[start of TEXT EXCERPT]

A second coin was struck in Spain and Gaul during the Civil War (AD 68-70). According to Chilton, after the book of Revelation was written. This denarii coin, of the “Divvs Augustus” type, had a crescent and seven stars on the reverse side with Augustus on the obverse side (Sutherland 1984:211, no. 95). It was observed by Sutherland that “the stars and crescent of no. 95 … are borrowed from Republican times” (1984:200). What the meaning of the seven stars in the Republican period is unclear, but at that time, there were seven known planets and some have suggested that the stars represented the planets and the crescent the moon.
Most of the seven star coins come from the end of the first century AD. The coin of Domitian with his son sitting on the globe with his hand stretched out to the seven stars is unique (Mattingly and Sydenham 1926:179, no. 209A, Plate V: 86). Others coins with the seven stars and the crescent were struck during the reign of Trajan (Mattingly and Sydenham 1926:307, no. 785) as well as Hadrian in the year AD 119 (Mattingly and Sydenham 1926:362, no. 202; 381, no. 358; 434, no. 731). Mattingly and Sydenham, two numismatics experts, interpret the seven stars and crescent as “natural symbols of immortality in an age which sought immortality in the stars. It is probably the memory of Trajan that is here honoured. The seven stars of the second type may be purely conventional – a representation of the ‘Septenttiones’, the seven stars of the Great Bear” (1926:324). The argument of the seven stars better fits the “late date” for the Book of Revelation, not the Nero date.
Historical Fulfillment?

[end of TEXT EXCERPT]
[start of RAW DATA]

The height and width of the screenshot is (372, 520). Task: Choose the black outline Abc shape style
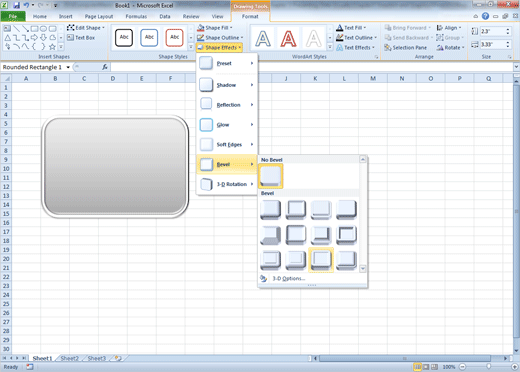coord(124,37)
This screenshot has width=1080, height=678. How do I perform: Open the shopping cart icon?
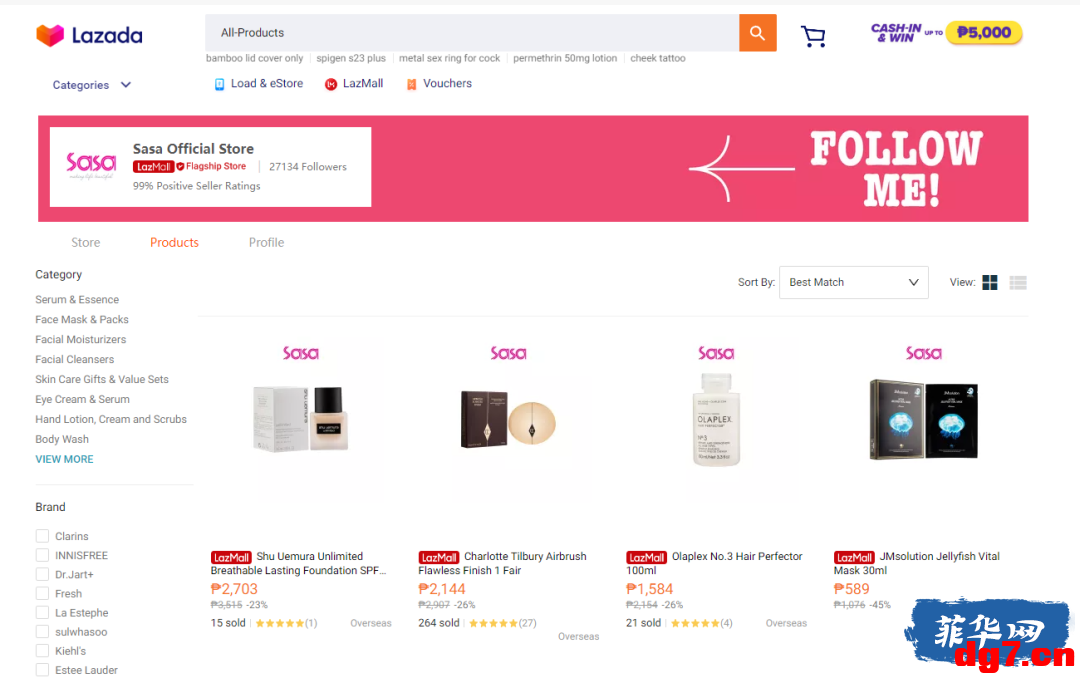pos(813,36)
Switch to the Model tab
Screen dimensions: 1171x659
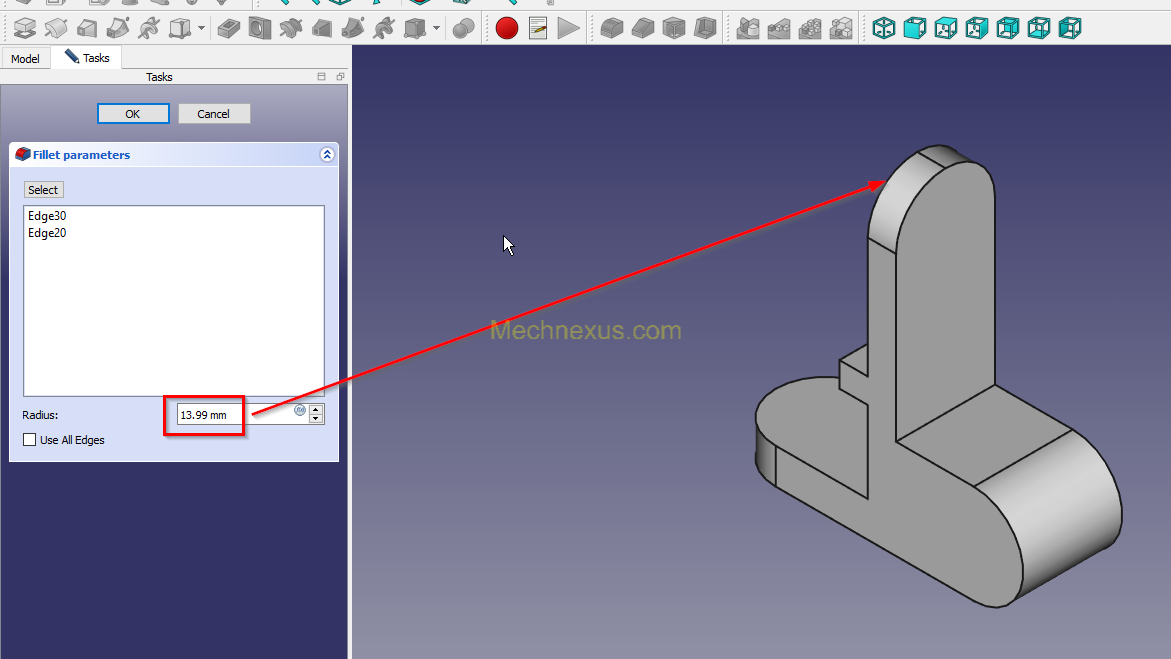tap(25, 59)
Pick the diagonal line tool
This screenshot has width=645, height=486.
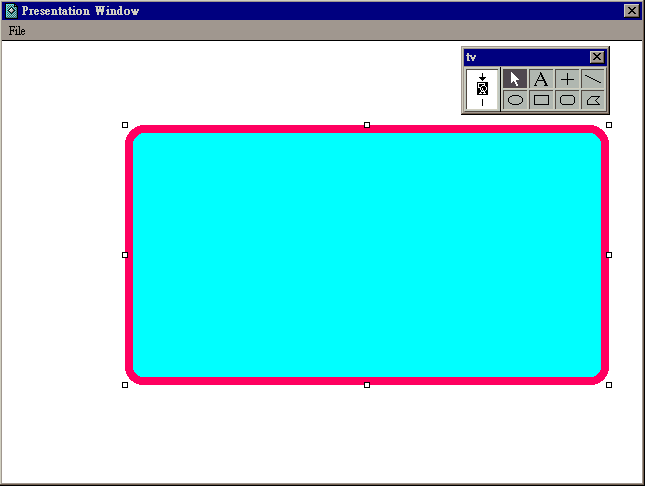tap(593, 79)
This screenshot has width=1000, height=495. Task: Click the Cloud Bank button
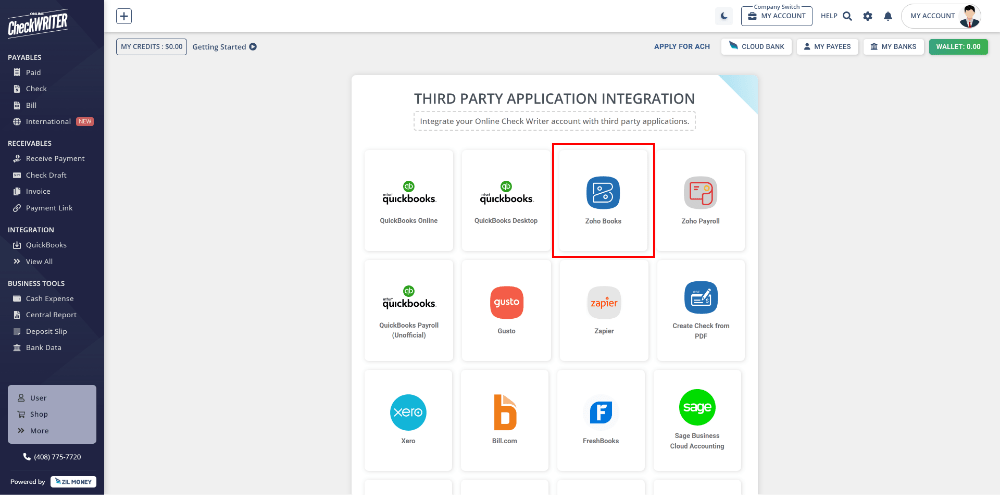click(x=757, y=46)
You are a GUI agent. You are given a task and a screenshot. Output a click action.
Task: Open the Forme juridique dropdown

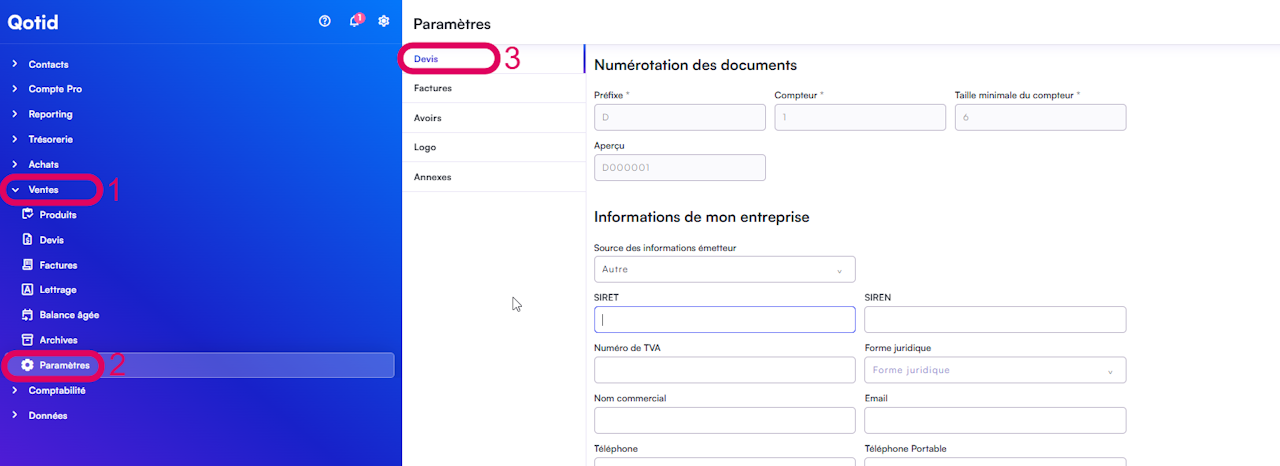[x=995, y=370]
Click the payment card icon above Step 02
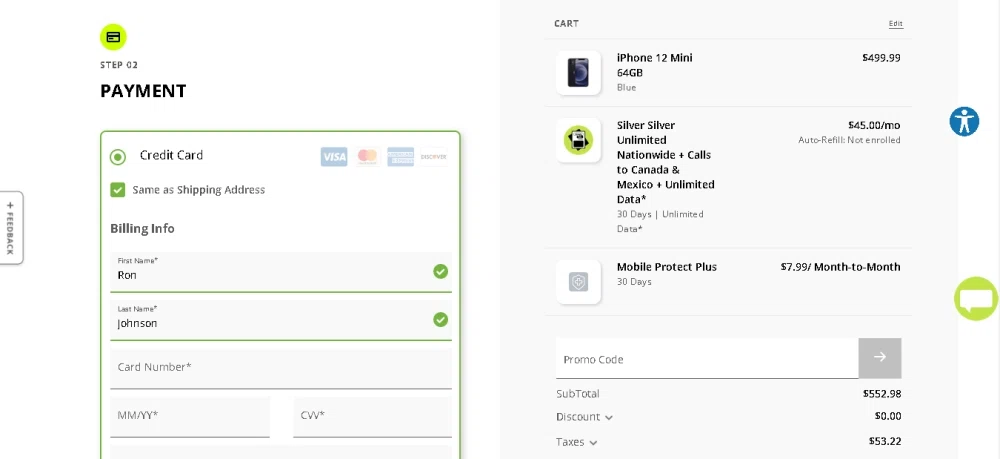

[end of RAW DATA]

• TASK TO CARRY OUT: From the passage on seven-star coins, quote the words starting at "A second coin" and ending after "crescent the moon.". The entries aren't needed for working with the passage on seven-star coins.

• OUTPUT FOR THIS EXERCISE:
A second coin was struck in Spain and Gaul during the Civil War (AD 68-70). According to Chilton, after the book of Revelation was written. This denarii coin, of the “Divvs Augustus” type, had a crescent and seven stars on the reverse side with Augustus on the obverse side (Sutherland 1984:211, no. 95). It was observed by Sutherland that “the stars and crescent of no. 95 … are borrowed from Republican times” (1984:200). What the meaning of the seven stars in the Republican period is unclear, but at that time, there were seven known planets and some have suggested that the stars represented the planets and the crescent the moon.